> _Exercise material_:
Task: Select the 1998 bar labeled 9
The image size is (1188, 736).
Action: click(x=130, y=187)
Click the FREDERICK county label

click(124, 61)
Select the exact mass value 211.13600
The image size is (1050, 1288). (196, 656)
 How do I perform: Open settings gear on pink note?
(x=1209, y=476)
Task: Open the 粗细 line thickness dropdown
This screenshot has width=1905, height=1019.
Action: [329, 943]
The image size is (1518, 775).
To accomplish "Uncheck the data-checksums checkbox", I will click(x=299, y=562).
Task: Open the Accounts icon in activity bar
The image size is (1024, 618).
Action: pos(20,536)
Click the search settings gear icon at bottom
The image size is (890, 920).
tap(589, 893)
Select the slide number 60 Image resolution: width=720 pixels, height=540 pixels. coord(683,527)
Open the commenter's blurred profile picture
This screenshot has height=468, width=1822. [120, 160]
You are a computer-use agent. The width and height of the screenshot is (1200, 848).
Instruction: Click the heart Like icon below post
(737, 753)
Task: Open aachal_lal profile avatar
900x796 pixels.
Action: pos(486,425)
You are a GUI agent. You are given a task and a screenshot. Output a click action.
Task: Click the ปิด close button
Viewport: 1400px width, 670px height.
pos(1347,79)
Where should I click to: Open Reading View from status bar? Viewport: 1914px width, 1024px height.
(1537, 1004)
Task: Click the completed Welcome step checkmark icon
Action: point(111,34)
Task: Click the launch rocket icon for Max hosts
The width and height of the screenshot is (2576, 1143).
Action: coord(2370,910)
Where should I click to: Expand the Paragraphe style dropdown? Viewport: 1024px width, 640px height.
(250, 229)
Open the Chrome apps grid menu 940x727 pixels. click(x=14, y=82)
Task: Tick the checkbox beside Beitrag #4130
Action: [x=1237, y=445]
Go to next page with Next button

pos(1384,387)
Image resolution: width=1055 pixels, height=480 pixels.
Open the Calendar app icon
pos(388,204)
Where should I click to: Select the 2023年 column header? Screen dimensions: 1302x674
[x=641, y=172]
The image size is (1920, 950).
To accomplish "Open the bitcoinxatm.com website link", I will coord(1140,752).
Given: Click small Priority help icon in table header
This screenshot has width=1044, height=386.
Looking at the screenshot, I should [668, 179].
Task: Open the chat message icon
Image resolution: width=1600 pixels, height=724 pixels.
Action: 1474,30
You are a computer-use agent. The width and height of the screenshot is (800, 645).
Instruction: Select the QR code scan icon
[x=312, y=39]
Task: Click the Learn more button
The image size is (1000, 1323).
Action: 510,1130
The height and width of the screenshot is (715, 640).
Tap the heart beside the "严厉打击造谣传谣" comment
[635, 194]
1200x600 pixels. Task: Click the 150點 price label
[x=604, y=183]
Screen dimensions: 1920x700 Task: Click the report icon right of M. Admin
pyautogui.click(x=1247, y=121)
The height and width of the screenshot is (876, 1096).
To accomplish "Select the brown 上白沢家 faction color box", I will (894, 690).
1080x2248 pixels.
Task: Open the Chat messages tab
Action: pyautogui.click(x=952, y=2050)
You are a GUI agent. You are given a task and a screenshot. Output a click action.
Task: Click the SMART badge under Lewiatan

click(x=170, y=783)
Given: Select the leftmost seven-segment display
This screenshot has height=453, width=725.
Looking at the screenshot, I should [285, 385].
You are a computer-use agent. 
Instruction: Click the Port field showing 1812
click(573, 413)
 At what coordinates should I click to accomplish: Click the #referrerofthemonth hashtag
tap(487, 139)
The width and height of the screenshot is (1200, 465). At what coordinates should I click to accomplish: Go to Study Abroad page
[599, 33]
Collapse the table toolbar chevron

> _Task instructions_: All of the entries above need to be reproduced verbatim.

> _Result for this task_:
Task: Select the 1998 bar labeled 9
The image size is (1188, 736).
Action: click(x=130, y=187)
Click the FREDERICK county label

click(124, 61)
Select the exact mass value 211.13600
The image size is (1050, 1288). (196, 656)
 How do I perform: Open settings gear on pink note?
(x=1209, y=476)
Task: Open the 粗细 line thickness dropdown
This screenshot has width=1905, height=1019.
Action: [329, 943]
The image size is (1518, 775).
To accomplish "Uncheck the data-checksums checkbox", I will click(x=299, y=562).
Task: Open the Accounts icon in activity bar
The image size is (1024, 618).
Action: pos(20,536)
Click the search settings gear icon at bottom
The image size is (890, 920).
tap(589, 893)
Select the slide number 60 Image resolution: width=720 pixels, height=540 pixels. coord(683,527)
Open the commenter's blurred profile picture
This screenshot has height=468, width=1822. [120, 160]
You are a computer-use agent. The width and height of the screenshot is (1200, 848).
Instruction: Click the heart Like icon below post
(737, 753)
Task: Open aachal_lal profile avatar
900x796 pixels.
Action: pos(486,425)
You are a GUI agent. You are given a task and a screenshot. Output a click action.
Task: Click the ปิด close button
Viewport: 1400px width, 670px height.
pos(1347,79)
Where should I click to: Open Reading View from status bar? Viewport: 1914px width, 1024px height.
(1537, 1004)
Task: Click the completed Welcome step checkmark icon
Action: point(111,34)
Task: Click the launch rocket icon for Max hosts
The width and height of the screenshot is (2576, 1143).
Action: coord(2370,910)
Where should I click to: Expand the Paragraphe style dropdown? Viewport: 1024px width, 640px height.
(250, 229)
Open the Chrome apps grid menu 940x727 pixels. click(x=14, y=82)
Task: Tick the checkbox beside Beitrag #4130
Action: [x=1237, y=445]
Go to next page with Next button

pos(1384,387)
Image resolution: width=1055 pixels, height=480 pixels.
Open the Calendar app icon
pos(388,204)
Where should I click to: Select the 2023年 column header? Screen dimensions: 1302x674
[x=641, y=172]
The image size is (1920, 950).
To accomplish "Open the bitcoinxatm.com website link", I will coord(1140,752).
Given: Click small Priority help icon in table header
This screenshot has width=1044, height=386.
Looking at the screenshot, I should [668, 179].
Task: Open the chat message icon
Image resolution: width=1600 pixels, height=724 pixels.
Action: 1474,30
You are a computer-use agent. The width and height of the screenshot is (800, 645).
Instruction: Select the QR code scan icon
[x=312, y=39]
Task: Click the Learn more button
The image size is (1000, 1323).
Action: 510,1130
The height and width of the screenshot is (715, 640).
Tap the heart beside the "严厉打击造谣传谣" comment
[635, 194]
1200x600 pixels. Task: Click the 150點 price label
[x=604, y=183]
Screen dimensions: 1920x700 Task: Click the report icon right of M. Admin
pyautogui.click(x=1247, y=121)
The height and width of the screenshot is (876, 1096).
To accomplish "Select the brown 上白沢家 faction color box", I will (894, 690).
1080x2248 pixels.
Task: Open the Chat messages tab
Action: pyautogui.click(x=952, y=2050)
You are a GUI agent. You are given a task and a screenshot. Output a click action.
Task: Click the SMART badge under Lewiatan

click(x=170, y=783)
Given: Select the leftmost seven-segment display
This screenshot has height=453, width=725.
Looking at the screenshot, I should [285, 385].
You are a computer-use agent. 
Instruction: Click the Port field showing 1812
click(573, 413)
 At what coordinates should I click to accomplish: Click the #referrerofthemonth hashtag
tap(487, 139)
The width and height of the screenshot is (1200, 465). At what coordinates should I click to accomplish: Go to Study Abroad page
[599, 33]
Collapse the table toolbar chevron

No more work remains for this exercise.